At the Palace of Versailles one evening sometime in the 1840s a group of royals sat down for dinner. Napoleon III, eager to impress his guest, the King of Siam, pulled out all the stops. His troops dined with silver cutlery while Napoleon himself used gold. The highest honor, however, went to the visiting monarch, who cut into his cuisine with -- wait for it -- aluminum.

“It turns out that in the mid-1800s, aluminum was the most precious metal on the planet,” says Peter Diamandis, space pioneer and author. “Even though the earth is made of 8.3% aluminum by weight, all of the aluminum on earth is bound to oxygen and silicates to form a clay-like substance called bauxite, and it was so energetically difficult to remove the aluminum from the bauxite that it was worth more than gold and platinum.”

Not until the process of electrolysis for extracting the metal was invented in 1886 did aluminum become so common that we would begin using it for throwaway items like foil and soda cans. And similar technological breakthroughs will soon make currently scarce necessities like energy and water equally abundant and affordable, argues Diamandis, who is the founder of the International Space University and the co-founder of a new institute devoted to teaching students and executives about the anticipated impacts of technological change. The latter is Singularity University, based at the NASA Ames research park in Mountain View, Calif., and co-founded by Google, Autodesk and Cisco.

Implications of Abundance

Abundance is the title of a recent New York Times best-selling book by Diamandis, which examines potential far-reaching impacts of coming technological breakthroughs on global society and free markets. It’s a concept that advisors need to understand and embrace, argues Financial Planning columnist John Bowen, who is hosting Diamandis on Monday in a webinar for planners.

“The reason financial advisors should be interested in [this] is not that these are great investment opportunities,” Bowen says. “It’s an abundance mindset for themselves and that they can communicate to clients.”

Cultivating this perspective, he believes, is an important counter-balancing measure needed to offer clients a well-rounded, and realistic, view of the future. Negative daily news media headlines distract from larger and more profoundly positive trends, he and Diamandis believe.

Bowen predicts that most giant technological breakthroughs will be funded primarily with venture capital by ultra-wealthy investors with $25 million and up at their disposal -- in other words, by investors who can comfortably survive huge losses. This puts these investments far out of the reach of most conservatively minded advisors and their clients.

However, those cutting-edge startups that survive will give rise to more mainstream companies that advisors can steer the mass affluent and middle-class investors to, Bowen says. “What I want [advisors] to communicate to their clients,” the planner says, “is how free markets are solving the world’s challenges.”

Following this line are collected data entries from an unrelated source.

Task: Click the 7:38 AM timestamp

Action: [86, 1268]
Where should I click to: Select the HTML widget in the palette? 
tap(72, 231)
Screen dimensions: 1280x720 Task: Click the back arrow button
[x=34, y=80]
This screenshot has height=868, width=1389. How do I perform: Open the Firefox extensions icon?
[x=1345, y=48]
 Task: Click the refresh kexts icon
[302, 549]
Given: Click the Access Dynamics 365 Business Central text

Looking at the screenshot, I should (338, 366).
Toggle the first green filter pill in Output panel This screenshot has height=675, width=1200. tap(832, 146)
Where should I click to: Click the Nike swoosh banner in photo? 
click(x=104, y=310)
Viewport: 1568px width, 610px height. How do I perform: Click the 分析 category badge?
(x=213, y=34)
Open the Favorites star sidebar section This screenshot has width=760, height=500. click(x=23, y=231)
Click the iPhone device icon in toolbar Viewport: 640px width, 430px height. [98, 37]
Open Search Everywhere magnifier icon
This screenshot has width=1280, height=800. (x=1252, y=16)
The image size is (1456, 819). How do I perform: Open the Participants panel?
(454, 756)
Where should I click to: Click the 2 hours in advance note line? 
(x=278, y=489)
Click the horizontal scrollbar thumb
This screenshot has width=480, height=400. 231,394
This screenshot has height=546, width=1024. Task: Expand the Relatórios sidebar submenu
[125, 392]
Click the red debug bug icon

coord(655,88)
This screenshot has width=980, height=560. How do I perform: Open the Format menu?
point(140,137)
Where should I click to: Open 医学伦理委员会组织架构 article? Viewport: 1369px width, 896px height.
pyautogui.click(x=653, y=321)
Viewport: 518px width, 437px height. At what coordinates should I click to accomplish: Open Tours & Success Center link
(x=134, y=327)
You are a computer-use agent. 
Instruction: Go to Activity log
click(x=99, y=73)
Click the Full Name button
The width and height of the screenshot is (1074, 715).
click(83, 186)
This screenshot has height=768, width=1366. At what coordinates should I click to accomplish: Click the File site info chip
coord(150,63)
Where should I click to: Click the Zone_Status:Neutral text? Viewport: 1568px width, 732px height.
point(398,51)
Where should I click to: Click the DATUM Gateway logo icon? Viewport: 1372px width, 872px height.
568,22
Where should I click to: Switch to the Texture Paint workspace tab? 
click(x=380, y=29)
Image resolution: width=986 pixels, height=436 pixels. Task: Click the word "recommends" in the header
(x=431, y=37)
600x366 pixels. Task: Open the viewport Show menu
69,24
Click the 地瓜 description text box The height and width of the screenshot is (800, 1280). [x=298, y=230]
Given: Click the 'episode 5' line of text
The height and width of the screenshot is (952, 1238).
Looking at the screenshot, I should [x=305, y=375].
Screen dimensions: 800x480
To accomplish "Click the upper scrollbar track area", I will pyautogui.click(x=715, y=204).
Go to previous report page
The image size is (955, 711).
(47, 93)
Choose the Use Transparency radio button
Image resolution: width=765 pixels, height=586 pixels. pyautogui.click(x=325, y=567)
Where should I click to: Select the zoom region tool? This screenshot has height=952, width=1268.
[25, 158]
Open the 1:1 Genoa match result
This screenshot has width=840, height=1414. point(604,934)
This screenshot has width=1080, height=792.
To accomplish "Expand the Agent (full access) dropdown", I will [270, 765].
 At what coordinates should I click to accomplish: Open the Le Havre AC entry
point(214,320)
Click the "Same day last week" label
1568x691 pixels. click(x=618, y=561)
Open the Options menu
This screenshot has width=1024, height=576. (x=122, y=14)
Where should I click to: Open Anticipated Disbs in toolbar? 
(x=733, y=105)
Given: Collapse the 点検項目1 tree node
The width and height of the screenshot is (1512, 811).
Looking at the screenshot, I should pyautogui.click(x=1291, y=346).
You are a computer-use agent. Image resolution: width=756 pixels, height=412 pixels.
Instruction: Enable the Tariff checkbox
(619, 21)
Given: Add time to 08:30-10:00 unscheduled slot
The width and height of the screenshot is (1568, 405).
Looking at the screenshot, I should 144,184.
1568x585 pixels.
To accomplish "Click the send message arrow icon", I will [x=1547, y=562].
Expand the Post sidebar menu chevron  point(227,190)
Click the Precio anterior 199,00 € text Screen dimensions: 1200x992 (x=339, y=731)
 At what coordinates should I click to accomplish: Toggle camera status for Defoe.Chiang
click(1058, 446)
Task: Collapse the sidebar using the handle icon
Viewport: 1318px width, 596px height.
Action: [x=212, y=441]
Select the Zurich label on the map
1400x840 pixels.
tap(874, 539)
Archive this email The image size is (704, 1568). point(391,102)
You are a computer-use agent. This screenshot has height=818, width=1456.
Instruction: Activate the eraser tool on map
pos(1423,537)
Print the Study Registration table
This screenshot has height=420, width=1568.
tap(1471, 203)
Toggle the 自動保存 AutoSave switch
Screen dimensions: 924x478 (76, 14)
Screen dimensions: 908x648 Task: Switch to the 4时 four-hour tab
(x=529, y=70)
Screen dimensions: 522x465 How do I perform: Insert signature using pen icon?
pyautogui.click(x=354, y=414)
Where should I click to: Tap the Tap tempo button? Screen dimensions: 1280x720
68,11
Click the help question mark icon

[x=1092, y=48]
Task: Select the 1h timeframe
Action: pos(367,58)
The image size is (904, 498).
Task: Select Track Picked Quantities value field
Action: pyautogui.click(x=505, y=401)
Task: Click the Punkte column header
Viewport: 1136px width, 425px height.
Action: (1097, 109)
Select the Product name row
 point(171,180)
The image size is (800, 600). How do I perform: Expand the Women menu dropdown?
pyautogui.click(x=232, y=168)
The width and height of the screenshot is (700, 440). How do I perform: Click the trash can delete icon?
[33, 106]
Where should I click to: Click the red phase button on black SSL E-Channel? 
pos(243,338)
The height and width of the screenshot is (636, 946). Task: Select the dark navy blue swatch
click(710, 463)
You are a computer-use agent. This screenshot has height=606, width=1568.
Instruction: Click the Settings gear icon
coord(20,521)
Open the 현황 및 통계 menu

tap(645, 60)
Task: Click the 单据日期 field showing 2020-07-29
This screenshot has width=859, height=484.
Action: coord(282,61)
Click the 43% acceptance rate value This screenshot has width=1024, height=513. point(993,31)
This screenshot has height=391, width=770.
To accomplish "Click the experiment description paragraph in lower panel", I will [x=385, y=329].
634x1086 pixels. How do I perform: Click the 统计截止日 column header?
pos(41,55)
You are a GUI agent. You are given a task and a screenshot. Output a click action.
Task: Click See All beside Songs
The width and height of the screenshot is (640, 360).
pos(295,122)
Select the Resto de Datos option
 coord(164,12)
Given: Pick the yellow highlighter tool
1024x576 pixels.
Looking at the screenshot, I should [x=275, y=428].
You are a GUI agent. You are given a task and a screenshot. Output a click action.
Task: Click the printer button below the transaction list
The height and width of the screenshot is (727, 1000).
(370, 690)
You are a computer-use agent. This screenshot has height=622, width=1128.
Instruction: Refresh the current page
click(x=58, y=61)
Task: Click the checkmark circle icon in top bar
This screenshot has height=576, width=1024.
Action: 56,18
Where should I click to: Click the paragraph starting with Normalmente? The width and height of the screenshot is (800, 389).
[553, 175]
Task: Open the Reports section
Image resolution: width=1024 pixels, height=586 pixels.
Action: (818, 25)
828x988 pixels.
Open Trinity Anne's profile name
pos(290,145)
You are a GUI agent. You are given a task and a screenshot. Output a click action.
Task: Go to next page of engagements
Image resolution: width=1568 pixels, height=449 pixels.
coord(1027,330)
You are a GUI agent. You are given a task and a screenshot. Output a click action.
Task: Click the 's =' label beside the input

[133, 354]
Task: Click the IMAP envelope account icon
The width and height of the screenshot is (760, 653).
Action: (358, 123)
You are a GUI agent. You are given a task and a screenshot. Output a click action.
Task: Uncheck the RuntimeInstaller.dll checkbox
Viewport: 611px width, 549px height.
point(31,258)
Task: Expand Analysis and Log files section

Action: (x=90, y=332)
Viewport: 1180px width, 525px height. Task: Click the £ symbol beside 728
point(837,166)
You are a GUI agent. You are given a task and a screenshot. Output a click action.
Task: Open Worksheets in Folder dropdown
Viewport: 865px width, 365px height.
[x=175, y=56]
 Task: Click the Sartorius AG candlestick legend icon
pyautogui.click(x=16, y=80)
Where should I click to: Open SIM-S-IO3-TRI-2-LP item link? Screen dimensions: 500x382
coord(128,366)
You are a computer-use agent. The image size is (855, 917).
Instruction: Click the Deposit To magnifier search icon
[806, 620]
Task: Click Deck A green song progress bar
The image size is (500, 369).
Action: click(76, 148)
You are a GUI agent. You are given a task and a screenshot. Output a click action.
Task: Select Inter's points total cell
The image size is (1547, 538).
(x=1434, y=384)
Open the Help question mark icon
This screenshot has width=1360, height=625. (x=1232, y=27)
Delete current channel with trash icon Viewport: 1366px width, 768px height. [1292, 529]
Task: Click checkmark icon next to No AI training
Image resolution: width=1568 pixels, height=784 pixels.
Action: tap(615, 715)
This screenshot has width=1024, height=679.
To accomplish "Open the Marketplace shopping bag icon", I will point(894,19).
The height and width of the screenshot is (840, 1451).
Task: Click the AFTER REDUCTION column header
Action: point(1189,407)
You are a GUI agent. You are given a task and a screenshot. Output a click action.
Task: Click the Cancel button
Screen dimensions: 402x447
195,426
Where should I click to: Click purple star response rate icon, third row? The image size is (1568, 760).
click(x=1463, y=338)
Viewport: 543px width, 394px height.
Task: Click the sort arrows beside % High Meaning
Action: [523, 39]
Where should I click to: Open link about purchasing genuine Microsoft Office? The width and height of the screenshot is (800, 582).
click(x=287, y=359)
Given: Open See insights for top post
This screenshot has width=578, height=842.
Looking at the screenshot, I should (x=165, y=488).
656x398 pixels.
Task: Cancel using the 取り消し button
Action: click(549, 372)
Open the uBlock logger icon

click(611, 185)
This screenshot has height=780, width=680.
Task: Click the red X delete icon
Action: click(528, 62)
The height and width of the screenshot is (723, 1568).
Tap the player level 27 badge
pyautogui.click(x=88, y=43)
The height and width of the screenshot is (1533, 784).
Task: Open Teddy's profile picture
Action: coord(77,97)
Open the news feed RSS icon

Advisors need to understand that the world’s resources are being unlocked with new technological keys, Bowen argues.

Speed of Innovation

But don’t assume there will be easy and obvious investment choices to replace the investment strategies that worked in the last century. “The same techniques won’t hold for the future,” Diamandis said in an interview. “I think what has been sort of the traditional safety net for the last 100 years surely is going to change.”

In particular, Diamandis believes that relying on large corporations as safe harbors may not be a good bet going forward. To take just two examples, he pointed to the collapse of the music industry and of Kodak. The latter is especially remarkable in light of the stunning rise of the free photo-sharing service Instagram, which Google acquired in April for about $1 billion.

Across all industries, the pace of innovation is being driven by Moore’s Law. In the late 1950s and early ’60s, Intel founder Gordon Moore noticed that the number of transistors his company could fit on a microchip doubled roughly every 16 to 24 months, while the price of those chips dropped by half. That pace has held up throughout the evolution of computing, starting with mechanical computers and continuing through relays, vacuum tubes, transistors and integrated circuits. 

The processing power available to everyday consumers has become so formidable today that, says Diamandis, Maasai tribesmen in Kenya (not to mention American kids) with smartphones have more computing power at their command than Bill Clinton did when he was president.

The impact of those soaring processing speeds is beginning to have almost unimaginable impacts, he says, beginning to explode upward -- ushering in new revolutions in health care, energy production and access to water, he predicts.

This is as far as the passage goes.